2025-01-14
My bug reports are mostly done for work these days
These days, I almost entirely report bugs in open source software as part of my work. A significant part of this is that most of what I stumble over bugs in are things that work uses (such as Ubuntu or OpenBSD), or at least things that I mostly use as part of work. There are some consequences of this that I feel like noting today.
The first is that I do bug investigation and bug reporting on work time during work hours, and I don't work on "work bugs" outside of that, on evenings, weekends, and holidays. This sometimes meshes awkwardly with the time open source projects have available for dealing with bugs (which is often in people's personal time outside of work hours), so sometimes I will reply to things and do additional followup investigation out of hours to keep a bug report moving along, but I mostly avoid it. Certainly the initial investigation and filing of a work bug is a working hours activity.
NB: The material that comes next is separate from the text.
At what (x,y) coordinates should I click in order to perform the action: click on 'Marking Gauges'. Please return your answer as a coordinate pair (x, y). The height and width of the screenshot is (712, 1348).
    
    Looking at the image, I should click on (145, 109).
(I'm not always successful in keeping it to that because there is always the temptation to spend a few more minutes digging a bit more into the problem. This is especially acute when working from home.)
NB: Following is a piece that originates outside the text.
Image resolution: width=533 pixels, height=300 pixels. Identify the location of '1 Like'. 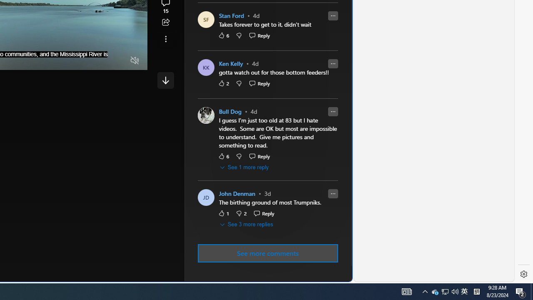
(223, 213).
The second thing is that bug filing work is merely one of the claims on my work time. I have a finite amount of work time and a variety of things to get done with varying urgency, and filing and updating bugs is not always the top of the list. And just like other work activity, filing a particular bug has to convince me that it's worth spending some of my limited work time on this particular activity. Work does not pay me to file bugs and make open source better; they pay me to make our stuff work. Sometimes filing a bug is a good way to do this but some of the time it's not, for example because the organization in question doesn't respond to most bug reports.
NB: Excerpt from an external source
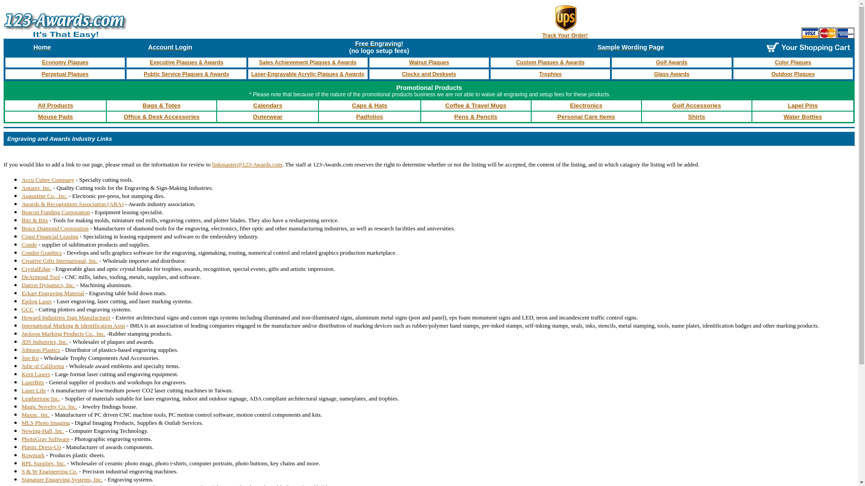 This screenshot has width=865, height=486. I want to click on 'Personal Care Items', so click(585, 116).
(Even when it's useful in general to file a bug report because it will result in the issue being fixed at some point in the future, we generally need to deal with the problem today, so filing the bug report may take a back seat to things like developing workarounds.)
Another consequence is that it's much easier for me to make informal Fediverse posts about bugs (often as I discover more and more disconcerting things) or write Wandering Thoughts posts about work bugs than it is to make an actual bug report. Writing for Wandering Thoughts is a personal thing that I do outside of work hours, although I write about stuff from work (and I can often use something to write about, so interesting work bugs are good grist).
(There is also that making bug reports is not necessarily pleasant, and making bad bug reports can be bad. This interacts unpleasantly with the open source valorization of public work. To be blunt, I'm more willing to do unpleasant things when work is paying me than when it's not, although often the bug reports that are unpleasant to make are also the ones that aren't very useful to make.)
PS: All of this leads to a surprisingly common pattern where I'll spend much of a work day running down a bug to the point where I feel I understand it reasonably well, come home after work, write the bug up as a Wandering Thoughts entry (often clarifying my understanding of the bug in the process), and then file a bug report at work the next work day.